I haven’t worked much on The Revenge of the Books of Hay lately, mainly because I’ve been insanely busy with moving house, travel and work. It’s nice to be busy with paying work after the crappy year last year was, but it hasn’t left me with much mental space to think about, well, anything much.
It’s also been because I hit a bit of an impasse when I realised I had more backstory than story, and wasn’t entirely sure what to do about it. I haven’t felt particularly compelled to flesh out the story of the people of Hay and couldn’t really see why that would be interesting. It was only when I was talking to Kev over dinner the other night that I realised something I had, stupidly, failed to see.
The story’s main protagonists are a book and a cat. (Yes, yes, humour me.) I knew that, but I hadn’t really clocked that the most important character in the story is the cat, not the book as I had previously thought. It is he who is called to action, he who must fight the forces of evil, and he who must prevail in the final showdown in order to win… well, I won’t say what. If you’ve ready Joseph Campbell’s Hero with a Thousand Faces, you might recognise those as key stages of the hero’s journey.
When I wrote Tag, my one and hopefully only ever script, I followed the hero’s journey without even knowing it. It was only later, reading Hero with a Thousand Faces that I realised how cleanly my story fit the ‘monomyth’. It was, at the time, rather satisfying to realise that I had absorbed the archetypal mythical structure so well that I was reproducing it without thinking.

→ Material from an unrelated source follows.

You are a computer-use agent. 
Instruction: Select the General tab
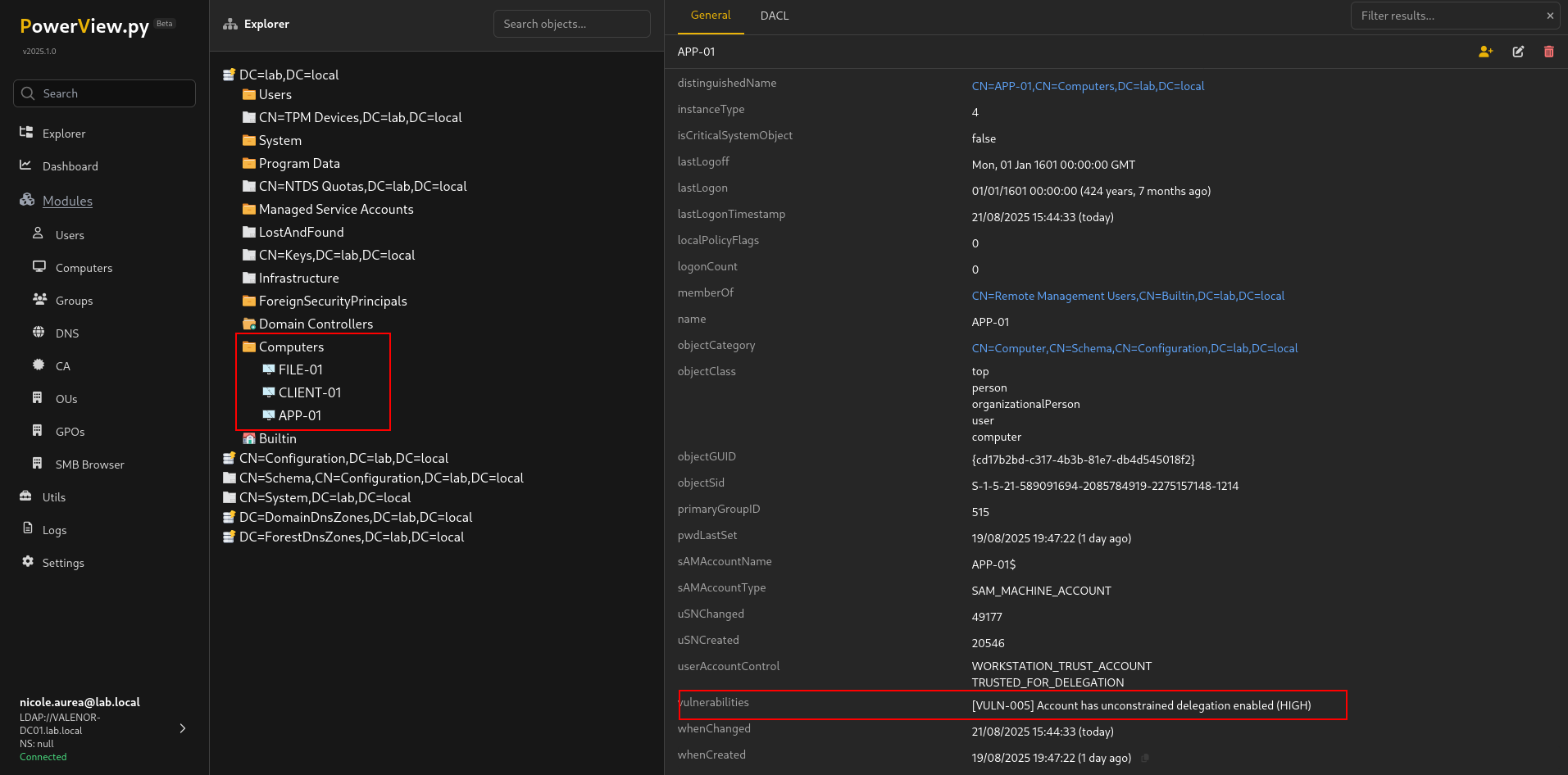pyautogui.click(x=710, y=16)
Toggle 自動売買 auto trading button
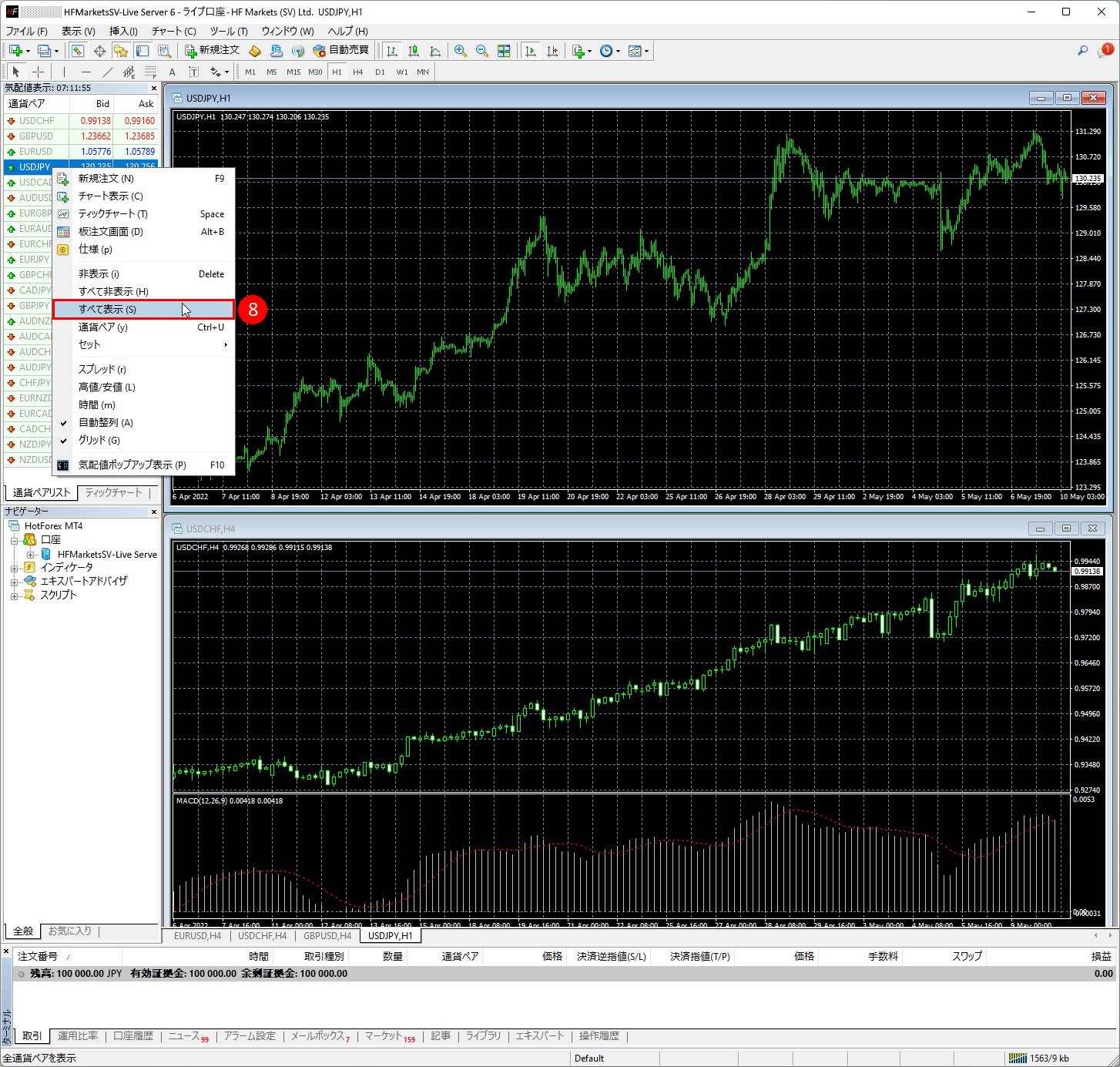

Looking now at Books of Hay and thinking that it’s already starting to fit the hero’s journey (in the way that an elephant fits in a Mini) is both comforting and depressing. On the one hand, if I wanted to follow the formula, it would be easy. I already have a call to adventure, a fragment of the road of trials, and a boon, and it would be a relatively simple thing to map out the rest of the formula and fill in the blanks.
On the other hand, it’s depressing to think of a story reduced to a formula, no matter how timeless that formula is. I don’t want to end up writing something that’s drab and predictable, but rejecting the formula and deliberately trying to write something that doesn’t fit is just as fraught with problems. Remember the last book you read or film you watched that tried too hard to be different? Annoying, wasn’t it?
Part of me wishes I’d never read Hero with a Thousand Faces. Then I’d be able to just write the story that is in my head and not have to worry about following/not following a predetermined plot. Although it’s handy to realise that I need to focus more on my ginger tom’s story, it’s going to be a bugger to not slip into predictable patterns.